━━ SOURCE RECORDS
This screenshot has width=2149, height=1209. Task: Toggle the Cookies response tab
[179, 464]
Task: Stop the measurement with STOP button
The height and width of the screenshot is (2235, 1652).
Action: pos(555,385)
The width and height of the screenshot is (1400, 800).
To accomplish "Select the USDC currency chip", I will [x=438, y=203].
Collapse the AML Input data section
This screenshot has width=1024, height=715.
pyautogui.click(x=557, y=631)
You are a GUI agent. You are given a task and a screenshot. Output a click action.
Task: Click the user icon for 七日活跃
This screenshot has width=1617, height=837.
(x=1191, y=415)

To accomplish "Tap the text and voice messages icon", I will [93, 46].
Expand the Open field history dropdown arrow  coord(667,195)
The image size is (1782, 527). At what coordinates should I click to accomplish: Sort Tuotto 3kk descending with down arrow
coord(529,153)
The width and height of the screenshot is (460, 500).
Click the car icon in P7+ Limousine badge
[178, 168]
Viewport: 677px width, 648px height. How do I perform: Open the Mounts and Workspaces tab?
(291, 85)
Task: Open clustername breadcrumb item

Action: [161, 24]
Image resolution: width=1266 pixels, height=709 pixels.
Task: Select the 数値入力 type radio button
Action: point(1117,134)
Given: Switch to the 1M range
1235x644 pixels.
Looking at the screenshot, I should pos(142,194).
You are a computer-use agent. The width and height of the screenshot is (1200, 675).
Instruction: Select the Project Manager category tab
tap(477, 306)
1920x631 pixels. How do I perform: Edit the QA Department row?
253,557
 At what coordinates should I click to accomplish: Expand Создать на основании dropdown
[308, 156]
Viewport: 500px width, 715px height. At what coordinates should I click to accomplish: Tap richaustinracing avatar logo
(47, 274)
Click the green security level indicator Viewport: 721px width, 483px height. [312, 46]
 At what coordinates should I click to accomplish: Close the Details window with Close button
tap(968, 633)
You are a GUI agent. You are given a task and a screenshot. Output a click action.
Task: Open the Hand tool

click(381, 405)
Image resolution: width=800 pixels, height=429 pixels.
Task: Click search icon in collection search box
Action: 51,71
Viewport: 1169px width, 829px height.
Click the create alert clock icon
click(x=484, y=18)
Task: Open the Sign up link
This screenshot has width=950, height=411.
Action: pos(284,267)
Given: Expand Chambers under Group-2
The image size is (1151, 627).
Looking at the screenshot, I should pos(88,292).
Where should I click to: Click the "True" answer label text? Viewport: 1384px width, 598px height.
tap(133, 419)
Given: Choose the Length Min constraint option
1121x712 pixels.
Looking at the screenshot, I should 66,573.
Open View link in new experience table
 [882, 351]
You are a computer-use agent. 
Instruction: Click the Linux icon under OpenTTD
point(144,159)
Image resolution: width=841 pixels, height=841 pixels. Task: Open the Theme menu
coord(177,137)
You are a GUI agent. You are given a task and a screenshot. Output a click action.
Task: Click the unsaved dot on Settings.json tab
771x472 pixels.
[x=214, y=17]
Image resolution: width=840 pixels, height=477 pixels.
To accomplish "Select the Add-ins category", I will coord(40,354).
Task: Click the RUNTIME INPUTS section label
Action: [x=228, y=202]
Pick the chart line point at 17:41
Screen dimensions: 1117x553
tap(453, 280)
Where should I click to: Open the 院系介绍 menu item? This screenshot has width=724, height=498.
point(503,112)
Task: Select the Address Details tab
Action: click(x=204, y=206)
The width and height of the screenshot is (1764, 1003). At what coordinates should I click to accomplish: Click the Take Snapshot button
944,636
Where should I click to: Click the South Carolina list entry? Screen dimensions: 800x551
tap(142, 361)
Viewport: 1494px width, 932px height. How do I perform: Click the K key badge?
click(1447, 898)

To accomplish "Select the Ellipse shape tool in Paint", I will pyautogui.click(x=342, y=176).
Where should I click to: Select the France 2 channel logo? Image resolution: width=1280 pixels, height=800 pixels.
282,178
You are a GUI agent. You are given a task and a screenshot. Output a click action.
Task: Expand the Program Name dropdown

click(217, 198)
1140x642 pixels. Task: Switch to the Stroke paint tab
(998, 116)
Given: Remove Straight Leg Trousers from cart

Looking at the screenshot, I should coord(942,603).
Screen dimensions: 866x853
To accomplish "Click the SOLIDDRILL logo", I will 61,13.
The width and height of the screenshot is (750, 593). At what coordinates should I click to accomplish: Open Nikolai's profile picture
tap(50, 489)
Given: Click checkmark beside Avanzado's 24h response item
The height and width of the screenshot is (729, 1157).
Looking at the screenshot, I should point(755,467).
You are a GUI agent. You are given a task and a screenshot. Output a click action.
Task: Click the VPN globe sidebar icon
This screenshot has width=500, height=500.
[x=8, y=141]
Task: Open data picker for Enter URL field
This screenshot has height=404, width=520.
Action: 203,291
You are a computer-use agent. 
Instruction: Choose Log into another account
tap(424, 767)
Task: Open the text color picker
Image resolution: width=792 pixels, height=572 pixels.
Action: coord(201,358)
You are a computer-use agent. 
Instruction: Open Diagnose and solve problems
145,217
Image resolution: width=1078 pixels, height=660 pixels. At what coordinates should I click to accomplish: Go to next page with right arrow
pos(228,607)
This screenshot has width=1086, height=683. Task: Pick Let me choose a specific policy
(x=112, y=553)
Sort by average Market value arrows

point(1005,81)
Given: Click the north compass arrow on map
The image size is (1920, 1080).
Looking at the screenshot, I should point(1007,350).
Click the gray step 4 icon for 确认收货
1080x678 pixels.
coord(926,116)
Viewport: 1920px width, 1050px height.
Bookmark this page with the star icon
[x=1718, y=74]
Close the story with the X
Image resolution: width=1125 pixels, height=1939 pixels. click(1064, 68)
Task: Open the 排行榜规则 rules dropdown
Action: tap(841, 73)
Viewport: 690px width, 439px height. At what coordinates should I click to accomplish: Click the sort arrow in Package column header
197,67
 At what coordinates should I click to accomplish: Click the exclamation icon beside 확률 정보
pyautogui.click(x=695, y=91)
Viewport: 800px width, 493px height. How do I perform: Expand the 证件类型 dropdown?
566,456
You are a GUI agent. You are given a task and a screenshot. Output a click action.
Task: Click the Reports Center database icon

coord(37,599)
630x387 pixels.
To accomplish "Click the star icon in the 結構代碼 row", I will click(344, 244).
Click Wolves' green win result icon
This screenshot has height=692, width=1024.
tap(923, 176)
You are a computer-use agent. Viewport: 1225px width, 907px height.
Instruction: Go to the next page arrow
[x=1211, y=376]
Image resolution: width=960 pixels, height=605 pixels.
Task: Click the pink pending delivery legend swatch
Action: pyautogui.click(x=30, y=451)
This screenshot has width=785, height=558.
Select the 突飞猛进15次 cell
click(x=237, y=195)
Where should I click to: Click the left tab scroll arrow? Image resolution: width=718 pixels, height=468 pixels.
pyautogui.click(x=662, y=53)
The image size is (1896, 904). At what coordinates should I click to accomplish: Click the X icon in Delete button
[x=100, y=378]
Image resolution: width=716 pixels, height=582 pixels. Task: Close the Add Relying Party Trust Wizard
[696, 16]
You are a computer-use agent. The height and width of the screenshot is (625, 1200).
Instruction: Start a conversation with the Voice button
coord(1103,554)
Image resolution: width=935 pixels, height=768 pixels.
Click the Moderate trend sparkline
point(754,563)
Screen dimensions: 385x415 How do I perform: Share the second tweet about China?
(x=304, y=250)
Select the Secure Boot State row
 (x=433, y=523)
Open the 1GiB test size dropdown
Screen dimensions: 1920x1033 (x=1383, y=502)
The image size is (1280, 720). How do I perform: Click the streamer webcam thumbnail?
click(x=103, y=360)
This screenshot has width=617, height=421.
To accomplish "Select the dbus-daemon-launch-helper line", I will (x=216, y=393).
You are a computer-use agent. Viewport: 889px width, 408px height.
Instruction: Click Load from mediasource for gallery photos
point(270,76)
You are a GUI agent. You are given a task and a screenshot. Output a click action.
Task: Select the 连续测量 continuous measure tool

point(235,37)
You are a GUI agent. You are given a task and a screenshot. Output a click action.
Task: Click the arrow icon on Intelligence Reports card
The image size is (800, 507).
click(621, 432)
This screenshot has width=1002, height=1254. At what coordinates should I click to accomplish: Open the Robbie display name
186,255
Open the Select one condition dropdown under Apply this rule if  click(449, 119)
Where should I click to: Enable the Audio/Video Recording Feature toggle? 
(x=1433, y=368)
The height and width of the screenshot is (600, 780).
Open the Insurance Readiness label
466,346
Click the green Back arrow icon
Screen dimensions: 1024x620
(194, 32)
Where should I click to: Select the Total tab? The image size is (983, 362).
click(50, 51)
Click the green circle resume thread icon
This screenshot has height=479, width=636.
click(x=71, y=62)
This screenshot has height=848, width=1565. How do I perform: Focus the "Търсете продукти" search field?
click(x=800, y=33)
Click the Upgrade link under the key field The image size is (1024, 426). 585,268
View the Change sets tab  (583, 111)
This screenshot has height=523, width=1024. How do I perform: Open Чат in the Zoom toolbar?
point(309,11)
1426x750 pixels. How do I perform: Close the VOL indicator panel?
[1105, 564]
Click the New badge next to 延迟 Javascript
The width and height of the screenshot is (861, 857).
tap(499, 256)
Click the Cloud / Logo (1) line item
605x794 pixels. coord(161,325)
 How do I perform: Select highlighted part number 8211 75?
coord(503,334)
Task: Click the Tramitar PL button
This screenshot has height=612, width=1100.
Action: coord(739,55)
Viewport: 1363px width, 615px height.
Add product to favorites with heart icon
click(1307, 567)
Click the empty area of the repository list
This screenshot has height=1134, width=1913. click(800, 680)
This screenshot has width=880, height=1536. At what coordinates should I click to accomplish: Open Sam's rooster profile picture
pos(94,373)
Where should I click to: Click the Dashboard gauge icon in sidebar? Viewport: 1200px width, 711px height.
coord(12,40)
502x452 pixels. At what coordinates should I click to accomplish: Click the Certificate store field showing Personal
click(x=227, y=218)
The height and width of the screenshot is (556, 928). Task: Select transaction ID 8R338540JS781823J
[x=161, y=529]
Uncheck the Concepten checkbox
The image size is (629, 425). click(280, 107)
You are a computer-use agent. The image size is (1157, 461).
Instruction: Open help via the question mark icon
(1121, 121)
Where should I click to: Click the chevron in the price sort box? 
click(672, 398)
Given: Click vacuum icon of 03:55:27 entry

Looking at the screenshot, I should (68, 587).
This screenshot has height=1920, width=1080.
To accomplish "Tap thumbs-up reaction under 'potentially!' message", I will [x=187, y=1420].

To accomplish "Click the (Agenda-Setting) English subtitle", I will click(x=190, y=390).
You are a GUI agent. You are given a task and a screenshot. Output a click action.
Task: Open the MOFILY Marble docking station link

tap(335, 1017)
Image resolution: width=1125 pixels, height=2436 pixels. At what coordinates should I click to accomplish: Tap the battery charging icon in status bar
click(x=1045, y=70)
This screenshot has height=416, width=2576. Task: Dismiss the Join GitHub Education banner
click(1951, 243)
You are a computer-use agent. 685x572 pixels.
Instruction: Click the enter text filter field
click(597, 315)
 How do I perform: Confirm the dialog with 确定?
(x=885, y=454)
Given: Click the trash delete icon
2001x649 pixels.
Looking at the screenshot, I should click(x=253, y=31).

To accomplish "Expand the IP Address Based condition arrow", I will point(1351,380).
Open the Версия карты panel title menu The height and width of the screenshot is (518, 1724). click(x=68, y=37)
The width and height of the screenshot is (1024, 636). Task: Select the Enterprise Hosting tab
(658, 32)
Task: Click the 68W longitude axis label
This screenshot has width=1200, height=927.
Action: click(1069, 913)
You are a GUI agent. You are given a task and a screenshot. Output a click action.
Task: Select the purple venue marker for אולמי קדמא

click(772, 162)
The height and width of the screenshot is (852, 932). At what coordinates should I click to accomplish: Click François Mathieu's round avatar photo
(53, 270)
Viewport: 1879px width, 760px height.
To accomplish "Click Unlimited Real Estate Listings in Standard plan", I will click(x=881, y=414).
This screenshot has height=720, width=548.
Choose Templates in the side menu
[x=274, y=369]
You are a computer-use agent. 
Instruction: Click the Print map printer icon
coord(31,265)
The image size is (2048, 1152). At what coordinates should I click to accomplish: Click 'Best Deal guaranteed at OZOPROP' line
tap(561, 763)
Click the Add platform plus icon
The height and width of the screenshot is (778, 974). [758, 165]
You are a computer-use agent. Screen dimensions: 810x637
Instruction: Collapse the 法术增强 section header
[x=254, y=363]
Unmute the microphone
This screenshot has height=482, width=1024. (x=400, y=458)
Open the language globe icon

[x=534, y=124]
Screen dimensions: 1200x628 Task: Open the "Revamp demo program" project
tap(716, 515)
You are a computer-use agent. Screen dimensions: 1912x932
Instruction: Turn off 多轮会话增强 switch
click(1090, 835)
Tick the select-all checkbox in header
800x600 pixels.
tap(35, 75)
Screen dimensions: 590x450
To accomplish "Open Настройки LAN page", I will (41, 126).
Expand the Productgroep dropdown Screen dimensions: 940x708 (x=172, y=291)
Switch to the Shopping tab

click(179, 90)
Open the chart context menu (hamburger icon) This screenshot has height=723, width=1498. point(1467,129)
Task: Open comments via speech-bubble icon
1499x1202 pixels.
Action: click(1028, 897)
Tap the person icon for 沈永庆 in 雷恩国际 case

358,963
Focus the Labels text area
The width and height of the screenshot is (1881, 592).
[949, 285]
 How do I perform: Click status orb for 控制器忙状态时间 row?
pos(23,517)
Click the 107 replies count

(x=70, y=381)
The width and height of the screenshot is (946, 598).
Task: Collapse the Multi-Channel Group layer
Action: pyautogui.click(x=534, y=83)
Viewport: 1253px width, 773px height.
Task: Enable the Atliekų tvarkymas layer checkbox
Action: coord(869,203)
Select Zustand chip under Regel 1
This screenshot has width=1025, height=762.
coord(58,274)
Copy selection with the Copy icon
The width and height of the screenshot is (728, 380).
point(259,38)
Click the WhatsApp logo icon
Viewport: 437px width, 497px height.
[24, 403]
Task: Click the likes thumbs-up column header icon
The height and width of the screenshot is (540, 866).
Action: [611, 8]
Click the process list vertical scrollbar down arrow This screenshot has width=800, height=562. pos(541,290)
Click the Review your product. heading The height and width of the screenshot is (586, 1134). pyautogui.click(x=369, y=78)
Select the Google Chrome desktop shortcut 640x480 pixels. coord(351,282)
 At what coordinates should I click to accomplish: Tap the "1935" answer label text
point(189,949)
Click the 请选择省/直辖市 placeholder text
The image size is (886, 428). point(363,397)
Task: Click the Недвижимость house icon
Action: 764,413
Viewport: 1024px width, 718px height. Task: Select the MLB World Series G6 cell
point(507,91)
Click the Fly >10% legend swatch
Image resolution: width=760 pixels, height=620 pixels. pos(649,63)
━━━━
YOUR ASSIGNMENT: From the entries above, copy each line that holds "condition".

RESULT:
Open the Select one condition dropdown under Apply this rule if  click(449, 119)
To accomplish "Expand the IP Address Based condition arrow", I will point(1351,380).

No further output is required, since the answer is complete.